Records for this exercise:
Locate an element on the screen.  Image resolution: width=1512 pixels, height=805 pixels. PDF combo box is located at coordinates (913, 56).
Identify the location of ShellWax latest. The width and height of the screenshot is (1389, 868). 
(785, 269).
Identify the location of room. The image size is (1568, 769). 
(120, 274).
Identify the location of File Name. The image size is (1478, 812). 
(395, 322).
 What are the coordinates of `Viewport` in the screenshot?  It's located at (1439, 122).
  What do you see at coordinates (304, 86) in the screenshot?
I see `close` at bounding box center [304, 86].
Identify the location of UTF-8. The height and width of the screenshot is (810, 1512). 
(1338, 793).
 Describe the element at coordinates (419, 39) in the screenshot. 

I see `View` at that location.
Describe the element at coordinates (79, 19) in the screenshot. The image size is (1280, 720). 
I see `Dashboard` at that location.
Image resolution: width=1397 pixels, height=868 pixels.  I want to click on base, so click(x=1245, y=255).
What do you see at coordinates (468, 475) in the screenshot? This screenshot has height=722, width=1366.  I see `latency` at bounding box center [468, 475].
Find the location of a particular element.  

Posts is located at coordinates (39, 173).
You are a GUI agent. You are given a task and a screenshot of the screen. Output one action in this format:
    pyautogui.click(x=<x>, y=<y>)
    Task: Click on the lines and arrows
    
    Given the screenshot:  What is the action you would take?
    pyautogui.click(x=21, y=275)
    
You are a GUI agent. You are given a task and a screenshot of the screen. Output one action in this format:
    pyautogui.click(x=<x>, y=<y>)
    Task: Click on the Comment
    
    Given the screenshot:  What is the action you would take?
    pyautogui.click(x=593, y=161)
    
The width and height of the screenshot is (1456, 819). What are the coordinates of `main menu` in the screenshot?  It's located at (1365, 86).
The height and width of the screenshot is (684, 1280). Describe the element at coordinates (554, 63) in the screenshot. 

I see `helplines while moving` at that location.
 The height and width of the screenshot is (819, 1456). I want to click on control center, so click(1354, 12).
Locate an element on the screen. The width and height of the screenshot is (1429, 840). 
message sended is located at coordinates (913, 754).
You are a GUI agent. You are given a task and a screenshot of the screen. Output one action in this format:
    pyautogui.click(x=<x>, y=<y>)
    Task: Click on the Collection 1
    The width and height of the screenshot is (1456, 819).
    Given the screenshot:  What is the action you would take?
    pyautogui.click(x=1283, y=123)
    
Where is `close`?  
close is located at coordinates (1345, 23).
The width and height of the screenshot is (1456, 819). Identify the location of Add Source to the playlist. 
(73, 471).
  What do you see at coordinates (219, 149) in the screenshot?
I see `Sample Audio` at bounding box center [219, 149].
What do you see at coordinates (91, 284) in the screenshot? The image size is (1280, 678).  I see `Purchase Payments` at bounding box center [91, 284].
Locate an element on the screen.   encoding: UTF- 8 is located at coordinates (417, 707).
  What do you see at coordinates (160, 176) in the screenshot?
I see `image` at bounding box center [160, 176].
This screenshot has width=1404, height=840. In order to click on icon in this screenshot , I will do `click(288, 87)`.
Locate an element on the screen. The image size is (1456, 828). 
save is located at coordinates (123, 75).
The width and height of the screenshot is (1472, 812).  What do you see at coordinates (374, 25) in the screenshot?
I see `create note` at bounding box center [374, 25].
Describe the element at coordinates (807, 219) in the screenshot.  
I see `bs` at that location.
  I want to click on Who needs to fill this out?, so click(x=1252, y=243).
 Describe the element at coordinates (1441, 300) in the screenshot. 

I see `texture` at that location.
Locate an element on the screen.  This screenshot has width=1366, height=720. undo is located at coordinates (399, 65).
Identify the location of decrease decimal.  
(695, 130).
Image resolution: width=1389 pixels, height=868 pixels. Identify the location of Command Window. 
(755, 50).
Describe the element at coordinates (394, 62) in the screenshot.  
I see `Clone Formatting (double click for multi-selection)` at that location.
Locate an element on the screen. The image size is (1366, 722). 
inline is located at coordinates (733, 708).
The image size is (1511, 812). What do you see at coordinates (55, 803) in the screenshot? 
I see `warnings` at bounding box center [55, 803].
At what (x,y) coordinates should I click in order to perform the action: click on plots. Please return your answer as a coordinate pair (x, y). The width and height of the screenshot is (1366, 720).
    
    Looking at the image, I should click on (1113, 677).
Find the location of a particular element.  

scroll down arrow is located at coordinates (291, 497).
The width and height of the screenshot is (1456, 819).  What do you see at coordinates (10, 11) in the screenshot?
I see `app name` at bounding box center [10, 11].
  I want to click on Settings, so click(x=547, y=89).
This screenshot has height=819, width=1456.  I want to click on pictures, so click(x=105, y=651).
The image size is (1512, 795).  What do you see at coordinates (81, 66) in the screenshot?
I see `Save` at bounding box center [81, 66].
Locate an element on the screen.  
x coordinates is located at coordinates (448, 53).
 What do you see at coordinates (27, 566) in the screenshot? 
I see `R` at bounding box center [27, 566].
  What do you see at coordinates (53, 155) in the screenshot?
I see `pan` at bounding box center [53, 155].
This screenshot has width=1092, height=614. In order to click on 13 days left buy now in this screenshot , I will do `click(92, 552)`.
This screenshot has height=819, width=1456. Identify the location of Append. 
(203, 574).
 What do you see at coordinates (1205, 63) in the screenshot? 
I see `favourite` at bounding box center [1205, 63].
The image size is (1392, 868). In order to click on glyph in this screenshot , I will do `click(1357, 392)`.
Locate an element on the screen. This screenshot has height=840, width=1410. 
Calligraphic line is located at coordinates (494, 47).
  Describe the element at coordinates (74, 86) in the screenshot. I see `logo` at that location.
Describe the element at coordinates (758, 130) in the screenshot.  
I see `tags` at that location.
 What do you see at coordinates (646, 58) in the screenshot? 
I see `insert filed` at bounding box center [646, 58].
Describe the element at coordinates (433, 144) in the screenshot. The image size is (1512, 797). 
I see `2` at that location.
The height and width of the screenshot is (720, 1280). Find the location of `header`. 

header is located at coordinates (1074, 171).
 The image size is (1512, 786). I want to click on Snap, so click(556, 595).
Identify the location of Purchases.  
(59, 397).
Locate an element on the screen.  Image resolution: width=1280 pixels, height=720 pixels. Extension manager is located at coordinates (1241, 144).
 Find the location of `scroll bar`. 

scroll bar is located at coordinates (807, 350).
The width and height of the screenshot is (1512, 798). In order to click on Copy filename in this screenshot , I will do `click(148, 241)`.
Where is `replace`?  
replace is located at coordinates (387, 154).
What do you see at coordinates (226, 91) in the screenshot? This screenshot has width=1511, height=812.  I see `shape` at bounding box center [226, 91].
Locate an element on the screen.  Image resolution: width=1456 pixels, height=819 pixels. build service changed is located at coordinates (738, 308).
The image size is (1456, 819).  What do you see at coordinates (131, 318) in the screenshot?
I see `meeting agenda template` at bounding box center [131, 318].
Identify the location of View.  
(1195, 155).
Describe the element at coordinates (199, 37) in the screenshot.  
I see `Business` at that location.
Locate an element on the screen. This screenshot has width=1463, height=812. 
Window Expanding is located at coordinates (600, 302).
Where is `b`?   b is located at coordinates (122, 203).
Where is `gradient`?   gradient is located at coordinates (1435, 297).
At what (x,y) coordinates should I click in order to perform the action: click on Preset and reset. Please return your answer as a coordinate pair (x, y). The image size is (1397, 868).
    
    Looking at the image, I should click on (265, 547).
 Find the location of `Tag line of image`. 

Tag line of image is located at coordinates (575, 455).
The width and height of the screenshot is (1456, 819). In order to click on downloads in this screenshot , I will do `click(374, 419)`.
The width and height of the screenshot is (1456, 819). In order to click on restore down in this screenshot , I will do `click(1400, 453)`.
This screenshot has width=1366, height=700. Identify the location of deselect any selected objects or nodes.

To be done: Copy out the lines verbatim, starting at the line that contains "has width=1463, height=812." and ending at the line that contains "coordinates (1435, 297).", both included.

Expected answer:
Locate an element on the screen. This screenshot has width=1463, height=812. 
Window Expanding is located at coordinates (600, 302).
Where is `b`?   b is located at coordinates (122, 203).
Where is `gradient`?   gradient is located at coordinates (1435, 297).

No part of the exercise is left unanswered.